-- DOCUMENT SEGMENT follows --

I know that linear transformations are isomorphic to matrices, in the sense that a matrix can represent a single linear transformation and vice-versa, and they share properties and operations (like composition).
But I think that matrices are also isomorphic to systems of linear equations. See, a system of linear equations can be represented by a matrix. Two equivalent linear systems are represented by two matrices that are line-equivalent. You can convert a linear system into a matrix, than operate on that matrix by applying line-operations, and then convert the resulting matrix back to a linear system which is equivalent (has the same solution) as the original one.
So, are matrices isomorphic to systems of linear equations?
This is a good question.
In an earlier question you asked about a formal specification for a vector space, so you clearly understand that mathematical objects need formal specifications. When you have two objects of the same type (for example, two vector spaces) you can ask whether they are isomorphic. That term itself has a formal specification, involving a bijection.

-- DOCUMENT SEGMENT concluded --
-- INFORMATION PROVIDED follows --

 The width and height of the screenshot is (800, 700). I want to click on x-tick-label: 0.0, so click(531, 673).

-- INFORMATION PROVIDED concluded --
-- INFORMATION PROVIDED follows --

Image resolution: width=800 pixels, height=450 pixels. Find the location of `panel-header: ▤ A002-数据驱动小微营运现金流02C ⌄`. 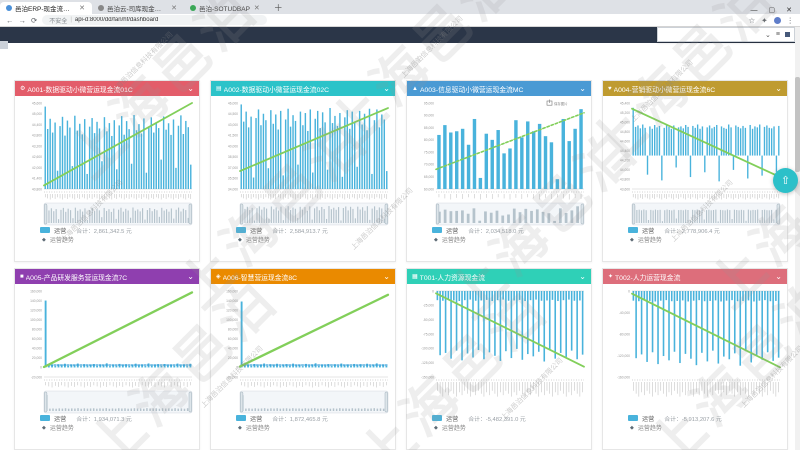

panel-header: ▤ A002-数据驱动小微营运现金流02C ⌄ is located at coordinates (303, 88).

-- INFORMATION PROVIDED concluded --
-- INFORMATION PROVIDED follows --

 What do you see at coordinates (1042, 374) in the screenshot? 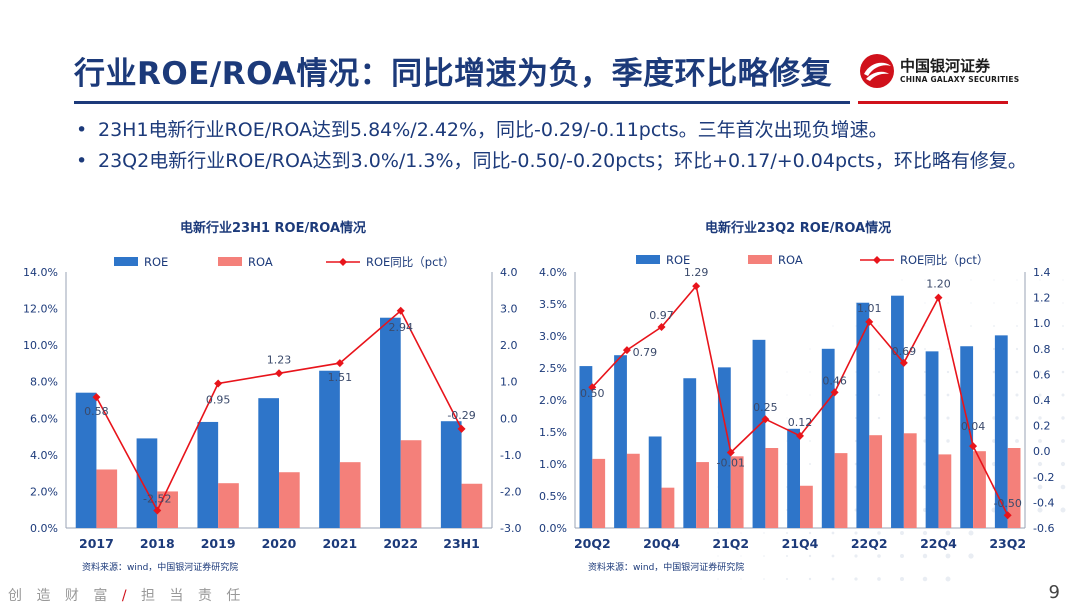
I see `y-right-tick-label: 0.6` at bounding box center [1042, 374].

-- INFORMATION PROVIDED concluded --

» **JOB ITEM**: Write the next part of the forum thread on whether matrices are isomorphic to systems of linear equations, picking up right after its final sentence. The items play no part in what follows.

» **ANSWER TO THIS TASK**:
You are trying to use the word to describe the fact that things you do when studying linear systems can be written using the language of matrices. There is indeed a bijective correspondence that matches a linear system with its matrix of coordinates. That correspondence does have the feel of an isomorphism (your instinct is correct) but it's not usually called an isomorphism. In principle you could write formal definitions for the operations on linear systems and on matrices to codify that feeling, and then use the term. But don't bother. Use matrix language to talk about linear systems (it makes things easier) and learn as you learn more linear algebra that matrices have lots of other uses too.